Palacio de Bellas Artes

Zurück in D.F. ging es zum Palacio de Bellas Artes, der zu den wichtigsten kulturellen Einrichtungen Méxicos zählt. Neben einem Theater mit mehreren Bühnen beherbergt der charakteristische Bau auch ein Museum und mehrere Murales bekannter mexikanischer Künstler.
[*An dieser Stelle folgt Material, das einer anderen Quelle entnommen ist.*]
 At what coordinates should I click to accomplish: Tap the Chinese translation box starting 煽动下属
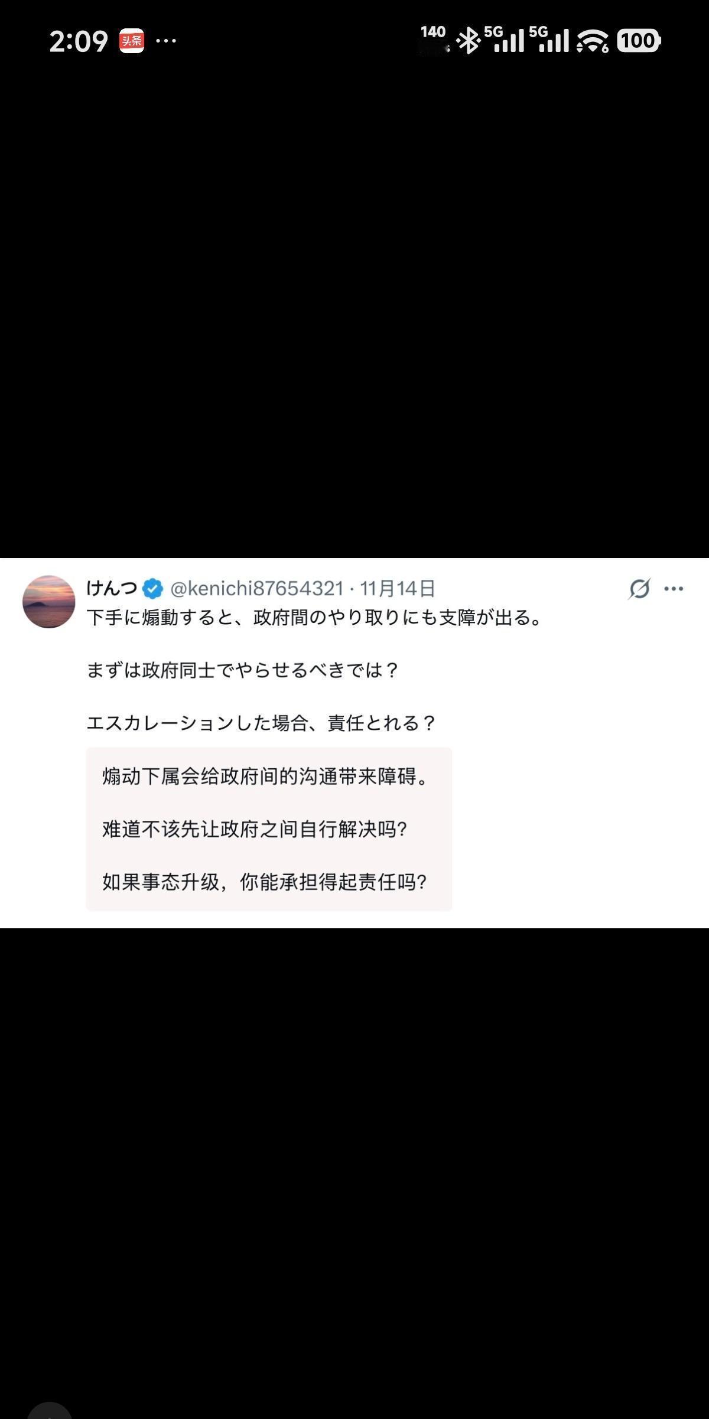click(x=269, y=829)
Den Abend verbrachten wir bei Lucha Libre, dem mexikanischen Wrestling.

Teotihuacán

Am nächsten Morgen ging es mit dem Bus zur ca. 45km nördlich von México D.F. gelegenen Ruinenstätte Teotihuacán. Pirámide del Sol, Pirámide de la Luna und all die anderen Bauwerke entlang der Calzada de los Muertos zeugen von der einstigen Größe der Stadt, die zu ihrer Zeit das wirtschaftliche und militärische Zentrum Mesoamerikas war.

Ciudad de México

Am nächsten Morgen hieß es erst mal sich die Plaza de la Constitución, wie der Zócalo in México D.F. offiziell heißt, die Catedral de la Ciudad de México und den Palacio Nacional mit den weltberühmten Murales (Wandmalereien im öffentlichen Raum) von Diego Rivera anzusehen.
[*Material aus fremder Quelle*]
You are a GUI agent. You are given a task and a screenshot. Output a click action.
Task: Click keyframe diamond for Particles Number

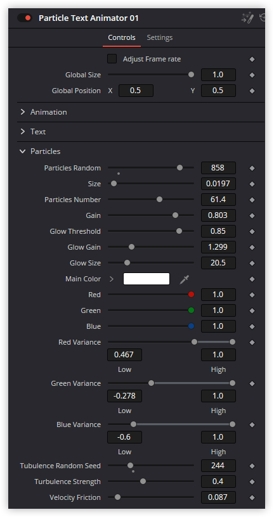tap(252, 200)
Anschließend schlenderten wir durch das wunderschöne Centro Histórico zum Torre Latinoamericana, von dessen Aussichtsplattform man einen beeindruckenden Blick über México D.F. hat! Den Nachmittag ließen wir dann mit einer mehrstündigen Fahrt mit dem Turibus durch das Centro Histórico und Chapultepec ausklingen. Vom offenen Oberdeck erhält man hier einen schönen Überblick über die wichtigsten Sehenswüridigkeiten und bekommt eine kleine Ahnung der schieren Größe der Stadt!
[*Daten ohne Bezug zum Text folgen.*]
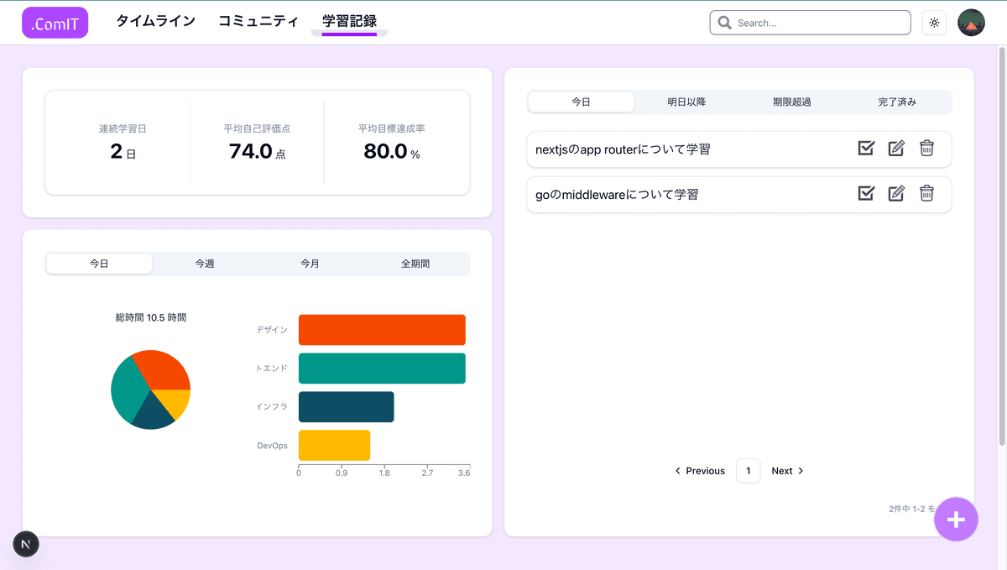1007x570 pixels.
Task: Trash the goのmiddleware task
Action: tap(926, 193)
Den Abend beschlossen wir gemütlich auf der Dachterrasse & Bar unseres Hostels, von wo aus man einen wundervollen Ausblick über Kathedrale und Zócalo genießen kann.

Ankunft in México

Mit Air France AF 438 landete ich am 21. Dezember wohlbehalten in der mexikanischen Hauptstadt Ciudad de México im Distrito Federal – oder wie die Mexikaner zu sagen pflegen México D.F bzw. einfach ganz kurz el D.F. („el De-Efe“, Abkürzung von Distrito Federal, „Hauptstadtbezirk“).

Am Flughafen „Benito Juárez“ traf ich mich schließlich auch mit meiner Schwester, die in Puebla gerade ihr Praxissemester verbrachte. Gemeinsam ging es dann mit dem Taxi durch die nächtliche Stadt zum Hostel Catedral. Der Taxifahrer schmiss uns wegen einer Veranstaltung schon auf der gegenüberliegenden Seite des Plaza de la Constitución aus dem Auto, so dass etwas herum irren und suchen angesagt war! Aber, das Hostel liegt direkt hinter der Kathedrale und könnte somit zentraler nicht sein. Da es auch ebenso sauber und preiswert ist, ein ganz klarer Tipp!